What will it mean to be Christian in light of rapid technological and societal change?

Week One: A Possible Singularity, the Future & Christianity?  

Discussion Questions:

  • What struck you from the video and the presenters’ insights? 
  • For those who have never heard or read about the concept of the Singularity – what is your initial response? Does this sound like more craziness from Silicon Valley or something that may actually happen?
  • Even if there is not a specific time in the future when humanity and technology become fused, in the year 2045 our technologies and our society will be undoubtedly very different from the way they are now.  What do you anticipate the year 2045 to be like? What do you think will be our ethical challenges as Christians?
  • The two most controversial topics of futurist studies are Human Life Extension and Human-like Artificial Intelligence. What do we as Christian have to offer from our tradition and theology, as our culture experiences drastic shifts on these fronts?
  • What should or could be the Christian community’s  plan-of-action with regard to either preparing for or engaging with the changes of the future?

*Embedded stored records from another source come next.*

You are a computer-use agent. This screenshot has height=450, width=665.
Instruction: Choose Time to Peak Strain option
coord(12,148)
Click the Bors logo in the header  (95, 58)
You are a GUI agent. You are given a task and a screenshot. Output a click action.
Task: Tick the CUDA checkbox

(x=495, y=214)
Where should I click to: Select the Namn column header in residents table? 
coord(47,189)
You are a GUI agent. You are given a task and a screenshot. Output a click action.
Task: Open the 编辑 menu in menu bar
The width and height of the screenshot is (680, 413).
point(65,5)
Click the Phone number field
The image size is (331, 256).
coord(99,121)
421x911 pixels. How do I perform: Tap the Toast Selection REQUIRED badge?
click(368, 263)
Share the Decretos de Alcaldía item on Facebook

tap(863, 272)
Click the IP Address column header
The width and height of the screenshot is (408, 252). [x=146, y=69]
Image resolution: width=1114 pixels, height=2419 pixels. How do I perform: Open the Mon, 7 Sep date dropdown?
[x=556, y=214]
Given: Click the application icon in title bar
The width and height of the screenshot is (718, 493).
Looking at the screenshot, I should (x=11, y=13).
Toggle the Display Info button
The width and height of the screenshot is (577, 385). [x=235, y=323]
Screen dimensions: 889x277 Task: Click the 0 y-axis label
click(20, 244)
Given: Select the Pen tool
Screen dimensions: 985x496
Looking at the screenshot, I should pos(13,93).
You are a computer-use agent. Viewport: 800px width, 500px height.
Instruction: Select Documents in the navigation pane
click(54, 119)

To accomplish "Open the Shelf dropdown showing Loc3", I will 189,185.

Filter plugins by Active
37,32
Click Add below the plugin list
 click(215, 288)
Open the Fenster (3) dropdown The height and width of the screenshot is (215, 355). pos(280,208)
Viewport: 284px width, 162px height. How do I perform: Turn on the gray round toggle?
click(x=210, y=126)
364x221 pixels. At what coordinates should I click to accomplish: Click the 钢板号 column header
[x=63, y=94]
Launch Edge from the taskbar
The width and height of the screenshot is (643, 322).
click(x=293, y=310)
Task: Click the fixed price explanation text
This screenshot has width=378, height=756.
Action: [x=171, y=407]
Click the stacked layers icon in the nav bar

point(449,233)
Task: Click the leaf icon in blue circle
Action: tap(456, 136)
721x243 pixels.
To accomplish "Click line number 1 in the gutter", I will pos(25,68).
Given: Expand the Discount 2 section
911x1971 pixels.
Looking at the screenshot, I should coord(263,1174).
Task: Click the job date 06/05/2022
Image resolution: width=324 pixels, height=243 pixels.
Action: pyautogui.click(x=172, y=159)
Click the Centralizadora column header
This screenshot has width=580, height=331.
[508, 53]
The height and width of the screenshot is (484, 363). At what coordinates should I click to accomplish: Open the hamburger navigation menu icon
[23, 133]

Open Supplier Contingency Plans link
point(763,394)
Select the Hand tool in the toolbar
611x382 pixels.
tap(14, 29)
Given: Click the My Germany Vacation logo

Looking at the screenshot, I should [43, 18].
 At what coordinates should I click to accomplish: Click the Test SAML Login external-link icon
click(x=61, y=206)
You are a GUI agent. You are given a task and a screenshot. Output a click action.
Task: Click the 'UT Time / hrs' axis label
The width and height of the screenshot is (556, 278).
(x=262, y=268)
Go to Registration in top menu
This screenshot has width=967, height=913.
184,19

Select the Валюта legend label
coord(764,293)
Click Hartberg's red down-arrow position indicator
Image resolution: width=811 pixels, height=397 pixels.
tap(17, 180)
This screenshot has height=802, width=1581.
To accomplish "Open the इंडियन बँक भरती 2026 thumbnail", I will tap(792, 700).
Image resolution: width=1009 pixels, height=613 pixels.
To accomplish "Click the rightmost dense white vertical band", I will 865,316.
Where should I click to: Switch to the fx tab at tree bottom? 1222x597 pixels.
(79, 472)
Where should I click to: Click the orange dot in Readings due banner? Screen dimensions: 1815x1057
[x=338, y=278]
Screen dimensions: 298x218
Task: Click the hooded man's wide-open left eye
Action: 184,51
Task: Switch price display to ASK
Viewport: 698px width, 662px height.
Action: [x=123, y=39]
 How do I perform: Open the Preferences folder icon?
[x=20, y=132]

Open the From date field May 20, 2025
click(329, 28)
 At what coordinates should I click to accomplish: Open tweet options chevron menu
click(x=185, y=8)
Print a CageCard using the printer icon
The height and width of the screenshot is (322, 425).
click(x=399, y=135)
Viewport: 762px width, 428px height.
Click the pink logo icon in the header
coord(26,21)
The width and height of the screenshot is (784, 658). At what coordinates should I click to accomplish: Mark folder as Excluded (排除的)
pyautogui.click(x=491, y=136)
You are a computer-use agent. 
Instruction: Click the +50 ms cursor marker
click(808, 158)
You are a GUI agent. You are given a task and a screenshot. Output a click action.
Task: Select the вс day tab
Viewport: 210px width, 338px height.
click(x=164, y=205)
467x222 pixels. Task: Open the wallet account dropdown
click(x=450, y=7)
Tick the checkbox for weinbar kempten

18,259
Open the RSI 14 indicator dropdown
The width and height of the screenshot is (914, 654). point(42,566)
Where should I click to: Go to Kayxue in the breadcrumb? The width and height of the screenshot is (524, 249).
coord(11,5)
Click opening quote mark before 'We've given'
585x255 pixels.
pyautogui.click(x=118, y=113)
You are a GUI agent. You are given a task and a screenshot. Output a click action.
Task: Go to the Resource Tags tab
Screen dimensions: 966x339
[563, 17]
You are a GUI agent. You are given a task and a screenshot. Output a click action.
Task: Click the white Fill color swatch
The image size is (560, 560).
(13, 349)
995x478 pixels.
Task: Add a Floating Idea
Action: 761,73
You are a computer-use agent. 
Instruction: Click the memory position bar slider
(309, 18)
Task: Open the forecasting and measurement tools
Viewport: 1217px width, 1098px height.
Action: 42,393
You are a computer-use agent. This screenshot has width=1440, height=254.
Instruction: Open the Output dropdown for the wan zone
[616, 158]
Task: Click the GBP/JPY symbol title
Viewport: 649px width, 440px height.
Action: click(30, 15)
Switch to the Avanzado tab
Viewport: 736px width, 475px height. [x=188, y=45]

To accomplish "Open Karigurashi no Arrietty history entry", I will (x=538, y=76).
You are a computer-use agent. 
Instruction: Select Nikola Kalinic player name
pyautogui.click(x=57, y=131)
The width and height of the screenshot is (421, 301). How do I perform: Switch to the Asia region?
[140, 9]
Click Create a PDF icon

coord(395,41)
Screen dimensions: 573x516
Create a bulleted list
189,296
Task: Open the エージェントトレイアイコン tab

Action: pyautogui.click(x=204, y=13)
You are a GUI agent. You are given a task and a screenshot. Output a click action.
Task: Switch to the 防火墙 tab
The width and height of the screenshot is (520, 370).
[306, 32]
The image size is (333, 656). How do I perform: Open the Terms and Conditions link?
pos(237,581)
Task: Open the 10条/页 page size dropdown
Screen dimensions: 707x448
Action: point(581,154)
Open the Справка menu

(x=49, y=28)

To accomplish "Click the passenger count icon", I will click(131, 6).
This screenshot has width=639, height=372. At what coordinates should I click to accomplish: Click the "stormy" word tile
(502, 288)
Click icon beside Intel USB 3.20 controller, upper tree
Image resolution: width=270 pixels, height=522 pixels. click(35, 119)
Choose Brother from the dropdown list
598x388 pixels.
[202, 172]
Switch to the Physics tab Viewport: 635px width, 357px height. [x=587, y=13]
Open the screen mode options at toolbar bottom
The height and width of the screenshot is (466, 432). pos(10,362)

Week Two: The Future of Science and Faith

Discussion Questions:

  • What struck you from the video and the panelists’ insights? 
  • The panelist mentioned a number of changes and advancements in the areas of medical sciences and computer sciences. Which of these do you think will most dramatically affect us? Which are you most concerned about?
  •  If we consider life expectancy in the United States, it is going up!  It is (as of in 2016) 76.1 for men and 81.1 for women.  In 1998 it was 73.8 for men and 79.5 for women.  There is currently a lot of funding/research for Geriatrics and anti-aging or Senolytic drugs/agents.  How do you think this will change our culture? How is it already changing our culture? What can the Church contribute?
  • There has been lots of news recently about rapid advances with infertility and reproductive technologies. With the fairly recent discovery and use of ‘gene editing’ technology, the possibility of curing fetal diseases has moved from the realm of science fiction into the realm of the probable.  This also brings the distinct possibility of time in the not too distant future where (at least in some respects) ‘designer babies’ will be possible.  What do you think are the ethical/moral issues of this, coming from a Christian tradition and perspective?

Week Three:  Raising Kids in a Strange World

Discussion Questions

  • What struck you from the video and the panelists’ insights? 
  • If you are a parent, how do you navigate screen time and restrictions on access to computers and phones? How can the church support you as you navigate conversations about the gifts and limits of technology in your families? 
  • Many futurists and scholars believe that this is the future and that traditional classrooms at the high school and college levels may soon be an historical relic. How will this affect Christian education and formation? How can we harness the power of technology to expand the reach of the gospel and the way we help children, teens, and adults deepen their faith?
  •  Today’s youth have available to them a multitude of ‘alternative realities’ (in movies, books, bingable TV series and video games – in addition to on-line special interest groups and podcasts).  Do you think that most of these will evolve into immersive Virtual Reality (VR) systems that individuals can spend their lives in? What might the church’s response to this be? Should we be considering the development of Bible Stories and Ethos in/with this type of media/presentations or should Christian writings and Spiritual Formation be kept ‘above the fray’, so to speak?
  • What is your biggest take away from this series as a whole? Have these conversations shaped your perspective on what it means to be a Christian in the future in any way?